Private Formula One Teams Endangered

There was a time when you could have purchased a high-performance car and entered it in a Formula One race. If all the odds (and Gods) were in your favor, you might have even had a chance to win. The stories of teams on shoestring budgets that captured Grand Prix victories abound. But that was very long ago and very far away. Now we are confronted with the real possibility that not only do private F1 teams have no chance to win -- something that has been crystal clear for years -- but also the new possibility that private teams really have no chance to even compete. The latter has profound implications for the well-funded “factory teams” in F1 because, very frankly, they need teams to beat.

The news item that prompts this column is the report that the Japanese Super Aguri team’s assets are to be sold in an online auction later this month. If you’d like to purchase yourself a Formula One team, you might want to contact auctioneers SHM Smith Hodgkinson, because they are the ones who will sell all the assets of the team, such as they are, including a race car and transport trucks, in an Internet bidding to conclude on July 31.
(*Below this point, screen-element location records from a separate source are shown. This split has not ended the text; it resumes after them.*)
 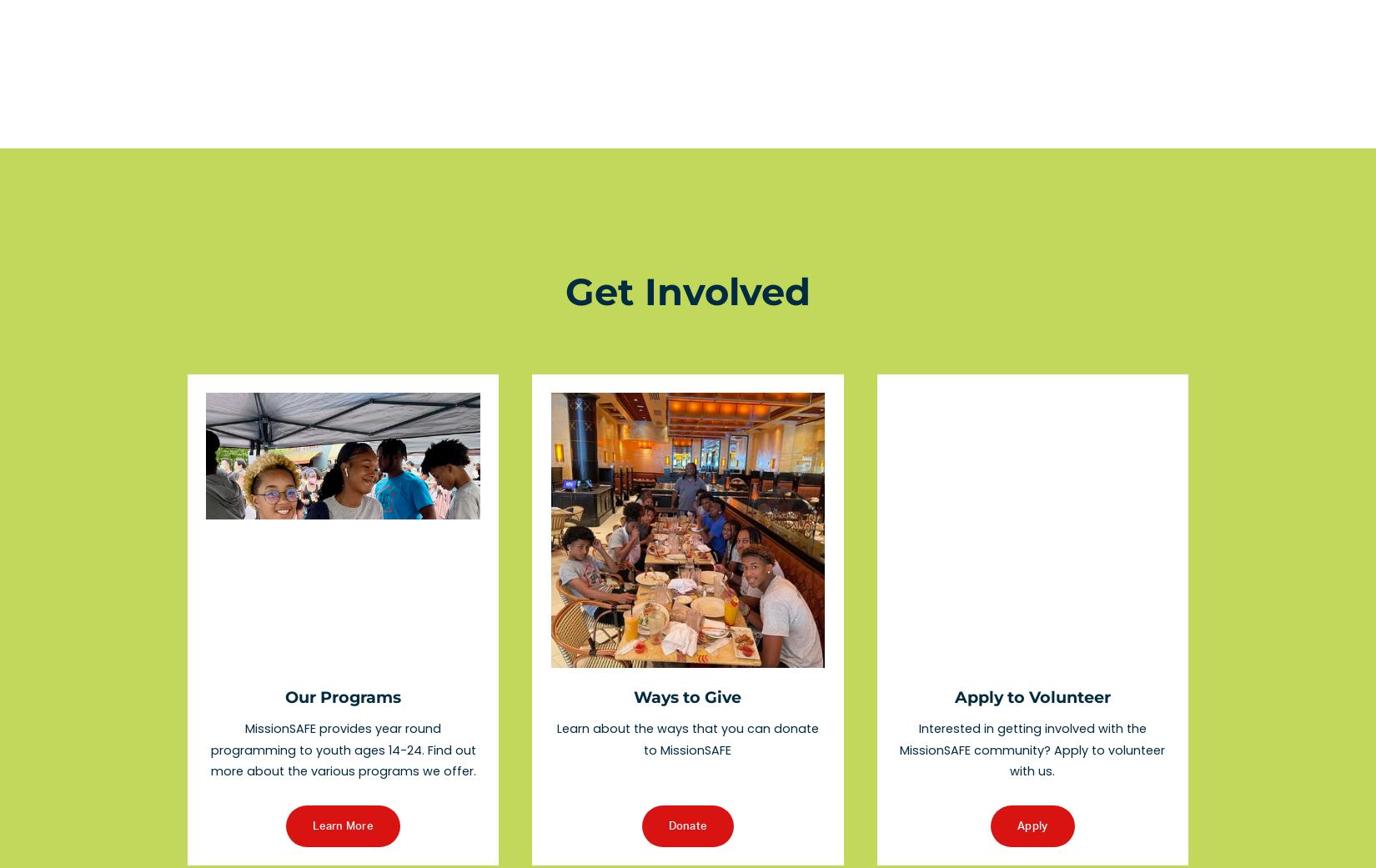 I want to click on 'Interested in getting involved with the MissionSAFE community? Apply to volunteer with us.', so click(x=1032, y=749).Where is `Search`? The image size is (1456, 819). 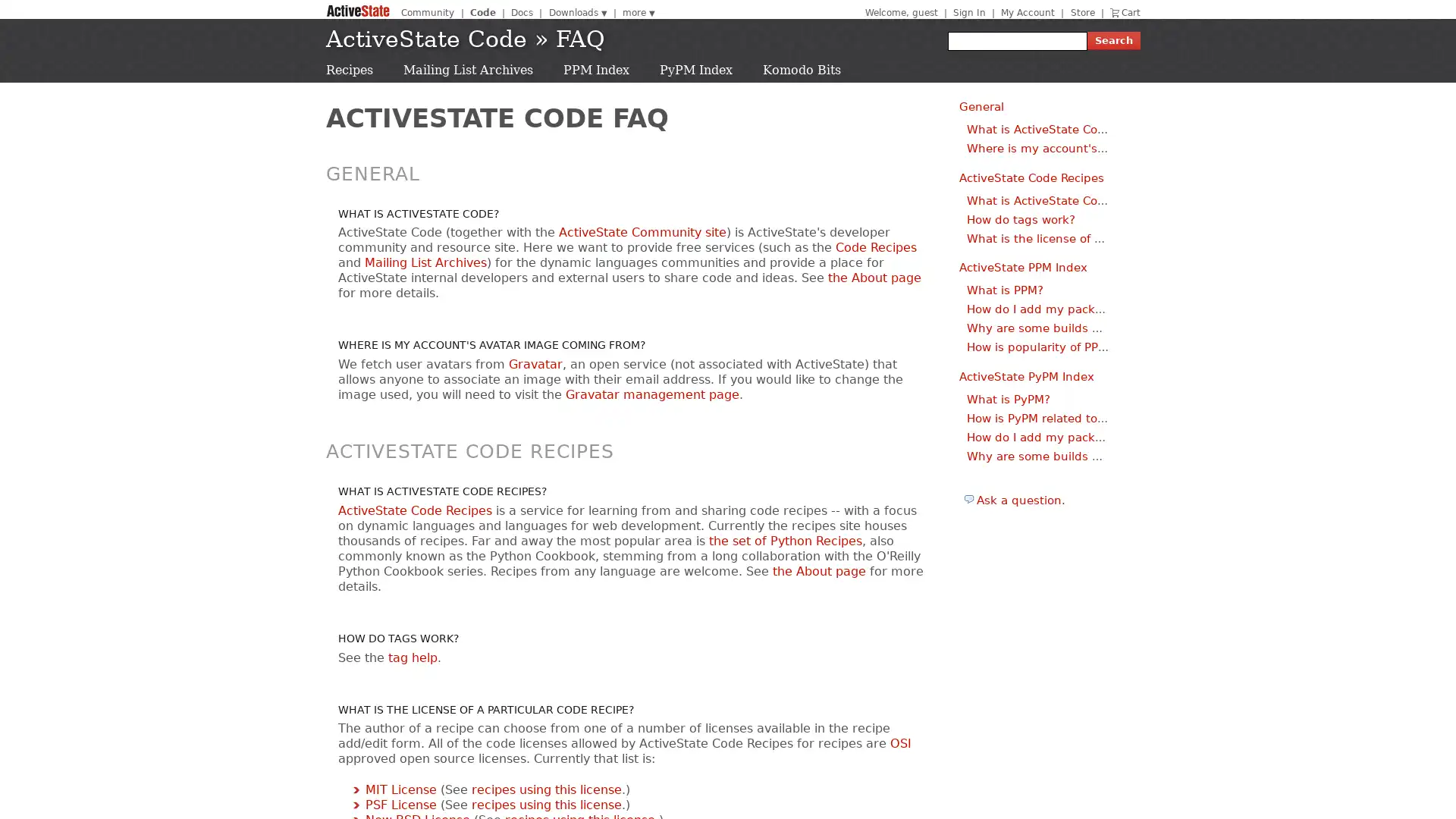 Search is located at coordinates (1113, 40).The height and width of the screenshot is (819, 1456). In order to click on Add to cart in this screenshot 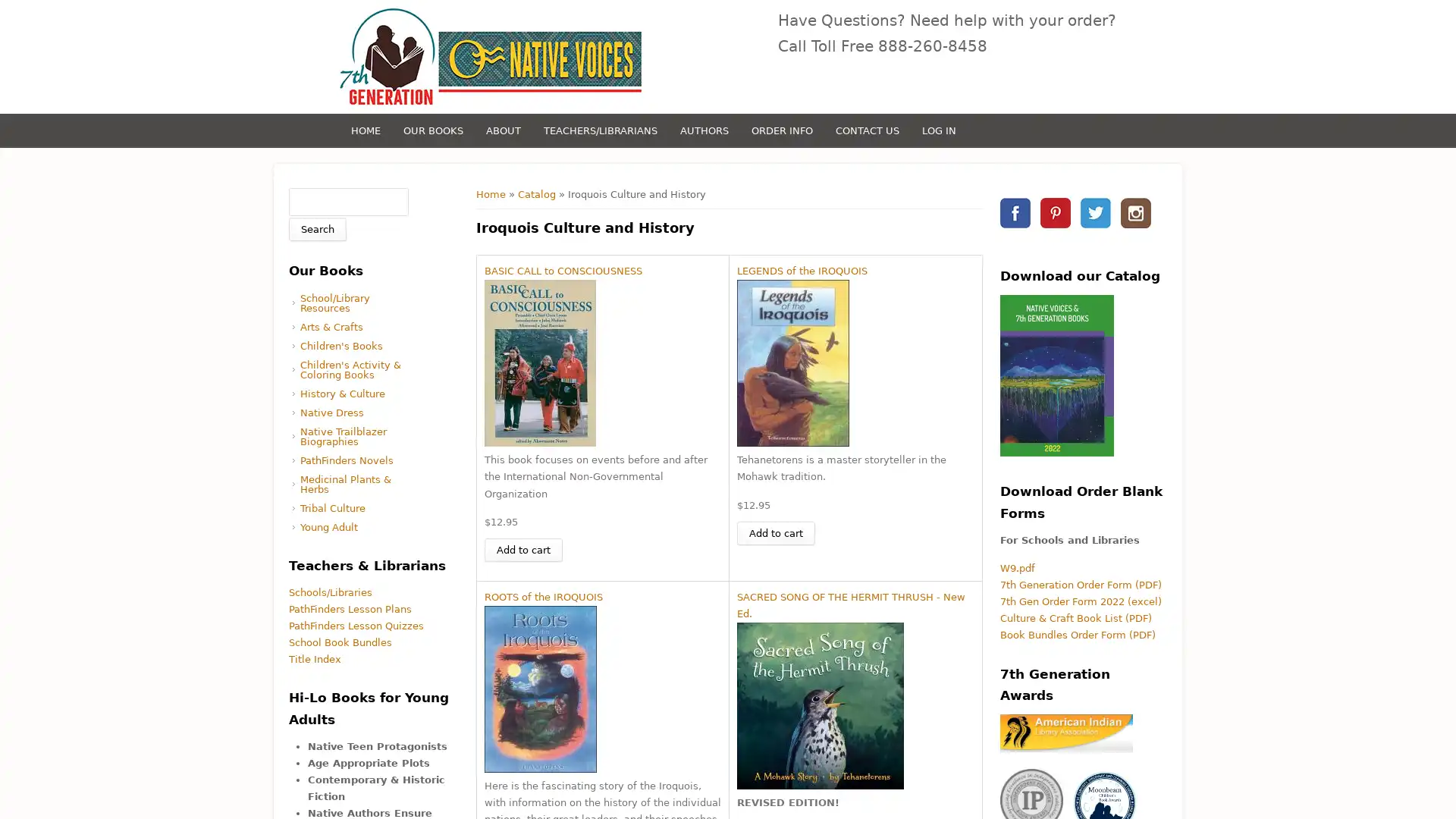, I will do `click(776, 532)`.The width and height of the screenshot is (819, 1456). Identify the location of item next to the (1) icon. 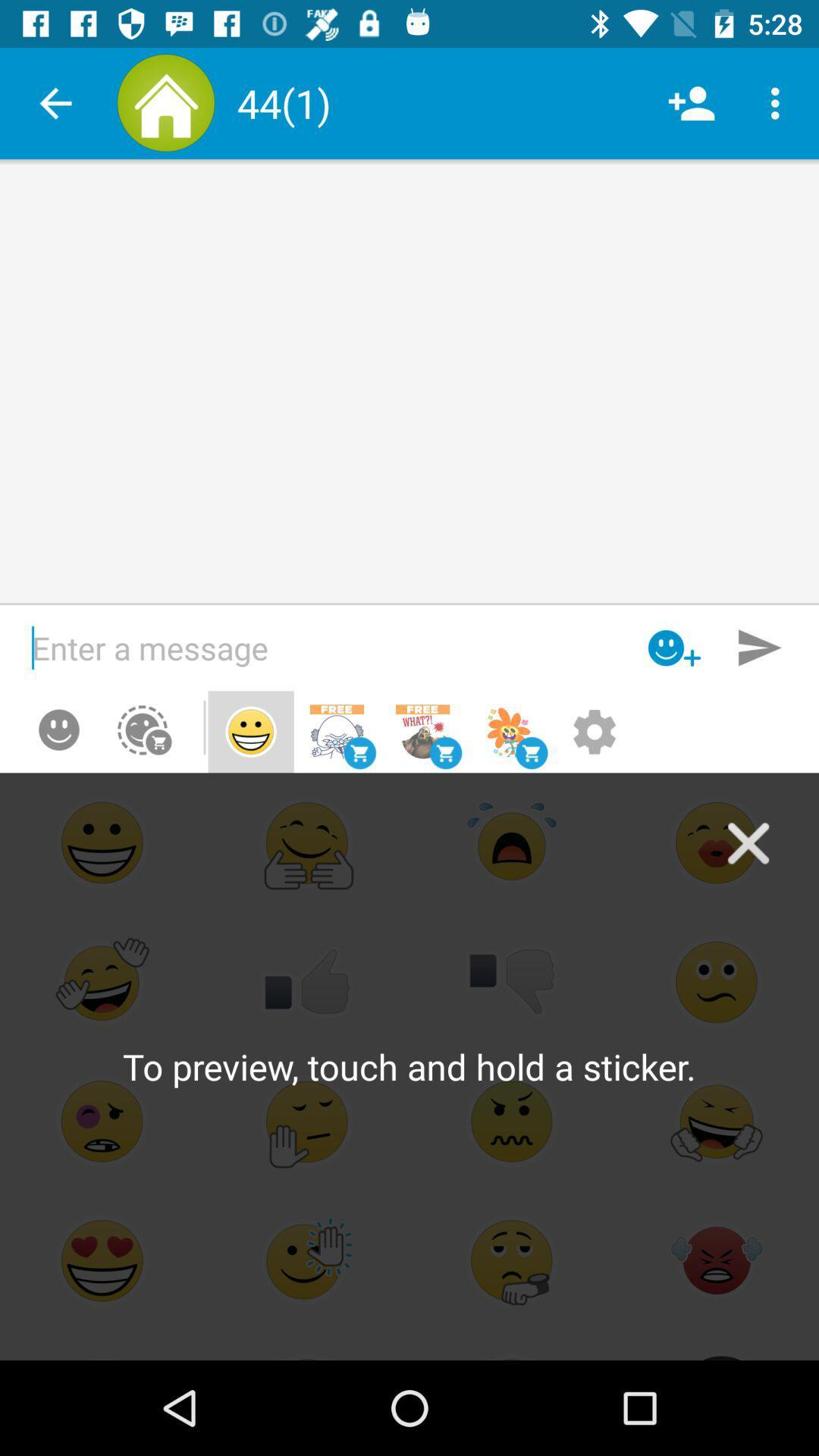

Founded by former F1 driver Aguri Suzuki, largely to preserve the F1 racing career of Japanese favorite Takuma Sato, the team got some significant support from Honda. In fact, it was characterized by some as the Honda “B team” when it began to race in 2006. But the team’s history was a long litany of DNFs, and this year it descended into broad comedy. After failing to compete in the opening Australian Grand Prix, it was only able to compete in the Spanish Grand Prix upon receiving reported financial aid from F1 major domo Bernie Ecclestone. When the team followed that embarrassment by being denied entry to Istanbul Park for the Turkish Grand Prix, things became absurd, especially when it was revealed that the team was barred because Honda Racing’s CEO Nick Fry told race organizers that the Super Aguri team wouldn’t run in the race, unbeknownst to the team itself. After a planned takeover by Dubai-based Magma Group collapsed in May, even Bernie couldn’t keep the independent team going, though his involvement demonstrates just how desperately F1 needs also-rans to give the viewers the show they want to see.